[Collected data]
━━━━━━━━━━━━━━━━━━━━

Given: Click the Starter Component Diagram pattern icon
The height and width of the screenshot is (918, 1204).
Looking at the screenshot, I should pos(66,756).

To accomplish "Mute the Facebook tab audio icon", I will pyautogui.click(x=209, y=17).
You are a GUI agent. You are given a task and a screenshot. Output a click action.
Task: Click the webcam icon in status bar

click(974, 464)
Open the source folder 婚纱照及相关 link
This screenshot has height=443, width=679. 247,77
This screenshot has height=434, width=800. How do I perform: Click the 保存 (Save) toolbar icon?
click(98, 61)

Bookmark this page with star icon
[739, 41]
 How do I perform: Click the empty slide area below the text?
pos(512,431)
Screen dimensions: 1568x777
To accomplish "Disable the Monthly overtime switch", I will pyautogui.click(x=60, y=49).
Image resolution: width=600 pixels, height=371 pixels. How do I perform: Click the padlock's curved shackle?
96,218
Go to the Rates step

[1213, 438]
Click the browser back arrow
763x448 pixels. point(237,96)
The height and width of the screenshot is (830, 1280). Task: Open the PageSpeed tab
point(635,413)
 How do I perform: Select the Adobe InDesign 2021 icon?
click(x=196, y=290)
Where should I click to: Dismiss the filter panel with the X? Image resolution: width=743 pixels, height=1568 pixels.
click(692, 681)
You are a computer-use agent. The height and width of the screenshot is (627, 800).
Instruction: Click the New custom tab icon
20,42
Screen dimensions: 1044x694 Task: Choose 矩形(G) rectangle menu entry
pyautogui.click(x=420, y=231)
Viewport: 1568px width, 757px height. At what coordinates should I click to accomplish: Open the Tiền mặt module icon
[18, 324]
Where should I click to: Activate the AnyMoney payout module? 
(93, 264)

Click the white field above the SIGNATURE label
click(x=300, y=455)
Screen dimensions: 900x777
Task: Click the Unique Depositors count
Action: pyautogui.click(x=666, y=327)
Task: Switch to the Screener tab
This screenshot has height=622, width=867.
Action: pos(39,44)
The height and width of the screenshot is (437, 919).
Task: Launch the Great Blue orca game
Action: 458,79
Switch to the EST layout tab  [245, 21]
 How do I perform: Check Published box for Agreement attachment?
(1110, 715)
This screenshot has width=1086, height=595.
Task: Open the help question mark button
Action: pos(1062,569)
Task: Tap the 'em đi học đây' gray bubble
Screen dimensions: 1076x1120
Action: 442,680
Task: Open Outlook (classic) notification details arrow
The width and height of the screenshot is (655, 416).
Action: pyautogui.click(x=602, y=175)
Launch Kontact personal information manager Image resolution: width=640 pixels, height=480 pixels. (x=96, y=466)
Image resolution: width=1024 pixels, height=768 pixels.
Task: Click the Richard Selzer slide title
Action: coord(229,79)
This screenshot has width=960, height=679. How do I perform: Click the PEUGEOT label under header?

━━━━━━━━━━━━━━━━━━━━

Action item:
Return every line above in which the string "agent" occurs.

Result of this exercise:
You are a GUI agent. You are given a task and a screenshot. Output a click action.
You are a computer-use agent. The height and width of the screenshot is (627, 800).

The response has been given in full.